25 Jahre nach Aus: «Golden Girls»-Café in New York

In unzähligen Fernsehserien hat die Schauspielerin Rue McClanahan seit Anfang der 50er Jahre mitgespielt. International groß herausgekommen ist sie aber viel später als Blanche, eine von vier Frauen, die sich in Florida ein Haus teilen. Ihr Sohn hat ihr und ihren Kolleginnen ein Denkmal gesetzt.

New York (dpa) - Rund ein Vierteljahrhundert nach dem Ende der «Golden Girls» hat in New York ein der Serie gewidmetes Café eröffnet.

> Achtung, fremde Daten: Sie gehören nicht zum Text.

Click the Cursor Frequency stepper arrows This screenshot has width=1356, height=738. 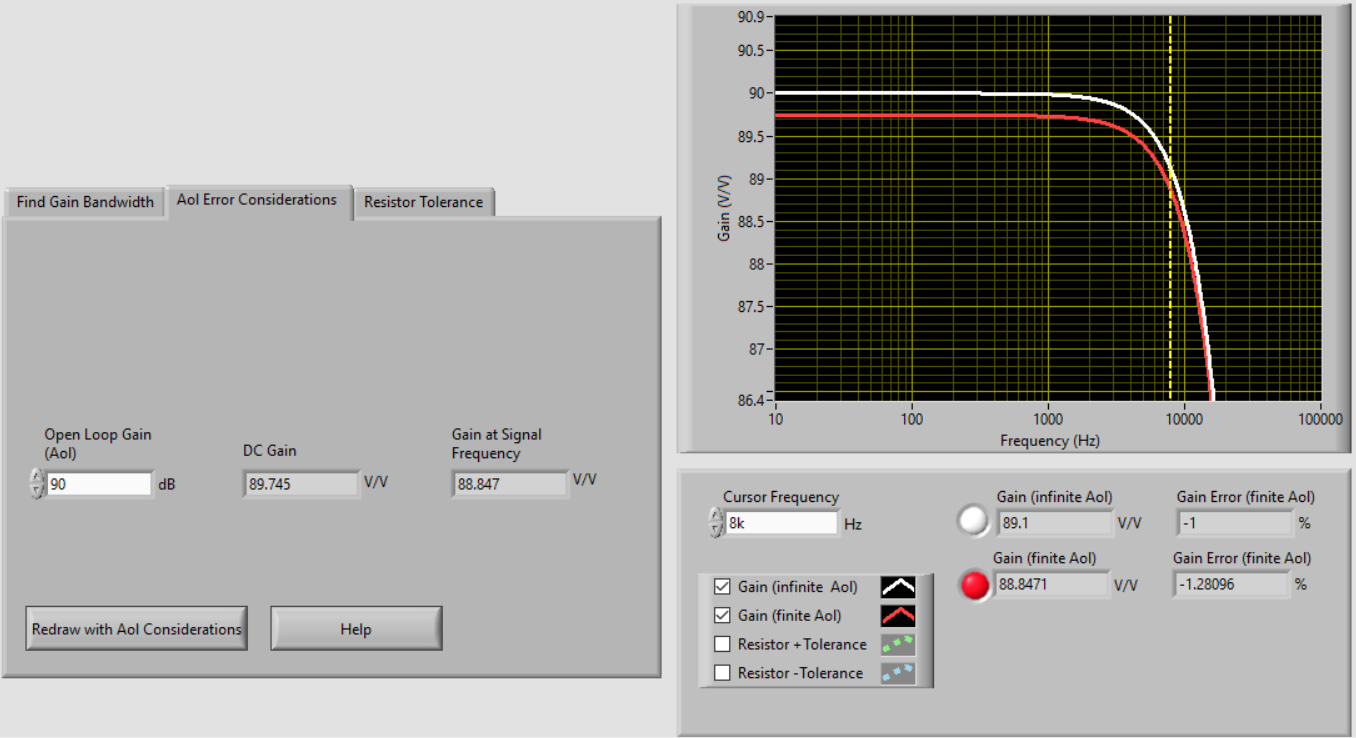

Im «Rue La Rue» im Norden Manhattans gibt es Kaffee, Kuchen, Sandwiches und Suppen - und dazu Wände voller Fotos, Schmuck und Kostüme der «Golden Girls»-Darstellerinnen sowie TV-Folgen in Dauerschleife.

Gegründet haben das Café Michael J. LaRue, ein Freund der 2010 gestorbenen Schauspielerin Rue McClanahan, und deren Sohn Mark Bish. McClanahan wäre am Dienstag 83 Jahre alt geworden, aus diesem Anlass brachte LaRue einen großen weißen Kokos-Kuchen mit brennender Kerze ins Café und ließ alle Besucher «Happy Birthday» singen.

Die Sitcom «Golden Girls» handelte von vier älteren Damen in einer Wohngemeinschaft und feierte in den 80er und 90er Jahren weltweit Erfolge. Heute lebt von den vier Hauptdarstellerinnen nur noch Betty White (Rose Nylund). Die Filmmutter «Sophia» (Estelle Getty) starb 2008, kurz vor ihrem 85. Geburtstag. «Dorothy» (Beatrice Arthur) starb ein Jahr später mit 86 und «Blanche» (Rue McClanahan) wiederum ein Jahr später mit 76.

White hatte sich anlässlich ihres 95. Geburtstages im Januar eine Neuauflage der Serie gewünscht.